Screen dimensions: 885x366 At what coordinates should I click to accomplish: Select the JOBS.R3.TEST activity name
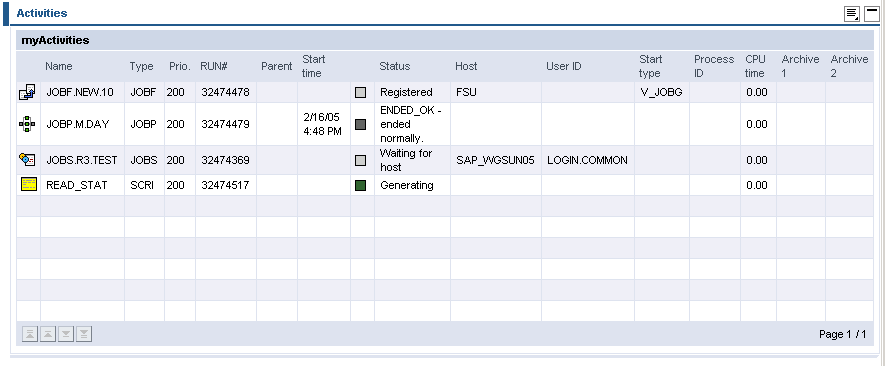(82, 160)
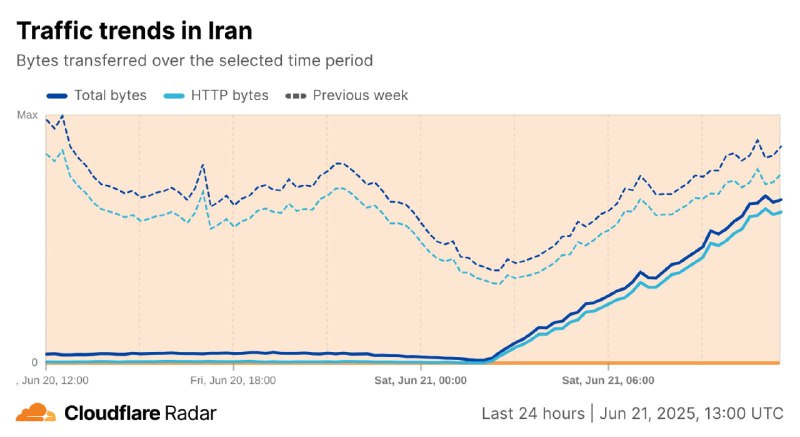The height and width of the screenshot is (437, 800).
Task: Click the Jun 21, 2025, 13:00 UTC timestamp
Action: coord(691,413)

◆ ◆ ◆

» **Problem requirements**: Rewrite all of the entries with "activity name" replaced by "process name" and everything else unchanged, leaving out the pictures.

» **Solution for this problem**:
Screen dimensions: 885x366 At what coordinates should I click to accomplish: Select the JOBS.R3.TEST process name
(82, 160)
The height and width of the screenshot is (437, 800).
Task: Click the Jun 21, 2025, 13:00 UTC timestamp
Action: coord(691,413)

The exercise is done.